<<<<
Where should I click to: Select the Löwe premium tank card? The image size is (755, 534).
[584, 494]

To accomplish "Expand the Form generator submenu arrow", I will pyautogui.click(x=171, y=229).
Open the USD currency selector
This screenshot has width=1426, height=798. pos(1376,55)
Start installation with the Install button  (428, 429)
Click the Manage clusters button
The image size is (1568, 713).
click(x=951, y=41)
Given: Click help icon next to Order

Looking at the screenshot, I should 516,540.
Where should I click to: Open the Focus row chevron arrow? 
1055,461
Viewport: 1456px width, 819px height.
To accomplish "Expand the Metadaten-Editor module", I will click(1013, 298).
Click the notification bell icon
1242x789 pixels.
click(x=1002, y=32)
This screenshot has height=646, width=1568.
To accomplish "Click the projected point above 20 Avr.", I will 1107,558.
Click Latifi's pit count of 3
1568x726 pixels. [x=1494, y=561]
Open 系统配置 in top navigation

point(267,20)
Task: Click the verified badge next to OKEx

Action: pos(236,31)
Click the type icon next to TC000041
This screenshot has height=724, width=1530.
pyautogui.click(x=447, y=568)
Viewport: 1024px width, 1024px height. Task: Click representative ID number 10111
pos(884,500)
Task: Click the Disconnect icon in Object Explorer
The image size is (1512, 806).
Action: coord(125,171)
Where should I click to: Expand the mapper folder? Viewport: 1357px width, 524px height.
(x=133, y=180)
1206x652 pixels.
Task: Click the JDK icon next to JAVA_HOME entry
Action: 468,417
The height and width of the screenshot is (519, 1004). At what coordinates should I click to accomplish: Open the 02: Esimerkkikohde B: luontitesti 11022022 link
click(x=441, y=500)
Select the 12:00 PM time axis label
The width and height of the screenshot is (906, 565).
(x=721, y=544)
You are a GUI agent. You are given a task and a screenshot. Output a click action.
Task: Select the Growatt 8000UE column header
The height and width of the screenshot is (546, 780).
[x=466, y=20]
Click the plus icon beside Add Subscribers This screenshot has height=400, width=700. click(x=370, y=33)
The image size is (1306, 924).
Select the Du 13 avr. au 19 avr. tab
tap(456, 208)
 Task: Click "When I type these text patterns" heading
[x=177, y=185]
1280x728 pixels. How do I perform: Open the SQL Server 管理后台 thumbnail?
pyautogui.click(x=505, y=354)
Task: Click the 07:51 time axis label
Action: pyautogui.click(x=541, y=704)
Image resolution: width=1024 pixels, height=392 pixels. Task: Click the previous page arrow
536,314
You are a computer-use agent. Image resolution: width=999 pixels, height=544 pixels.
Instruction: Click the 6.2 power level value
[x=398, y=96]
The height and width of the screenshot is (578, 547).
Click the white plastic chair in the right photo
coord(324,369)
>>>>
▸ **WHAT IS BEING ASKED**
Substitute "capture" for "screenshot" in the items from the line with "Task: Click the Disconnect" to the line with "tap(456, 208)", and return only those lines with everything else unchanged.

▸ **WRITTEN SOLUTION**
Task: Click the Disconnect icon in Object Explorer
The image size is (1512, 806).
Action: coord(125,171)
Where should I click to: Expand the mapper folder? Viewport: 1357px width, 524px height.
(x=133, y=180)
1206x652 pixels.
Task: Click the JDK icon next to JAVA_HOME entry
Action: 468,417
The height and width of the capture is (519, 1004). At what coordinates should I click to accomplish: Open the 02: Esimerkkikohde B: luontitesti 11022022 link
click(x=441, y=500)
Select the 12:00 PM time axis label
The width and height of the capture is (906, 565).
(x=721, y=544)
You are a GUI agent. You are given a task and a capture. Output a click action.
Task: Select the Growatt 8000UE column header
The height and width of the capture is (546, 780).
[x=466, y=20]
Click the plus icon beside Add Subscribers This capture has height=400, width=700. click(x=370, y=33)
The image size is (1306, 924).
Select the Du 13 avr. au 19 avr. tab
tap(456, 208)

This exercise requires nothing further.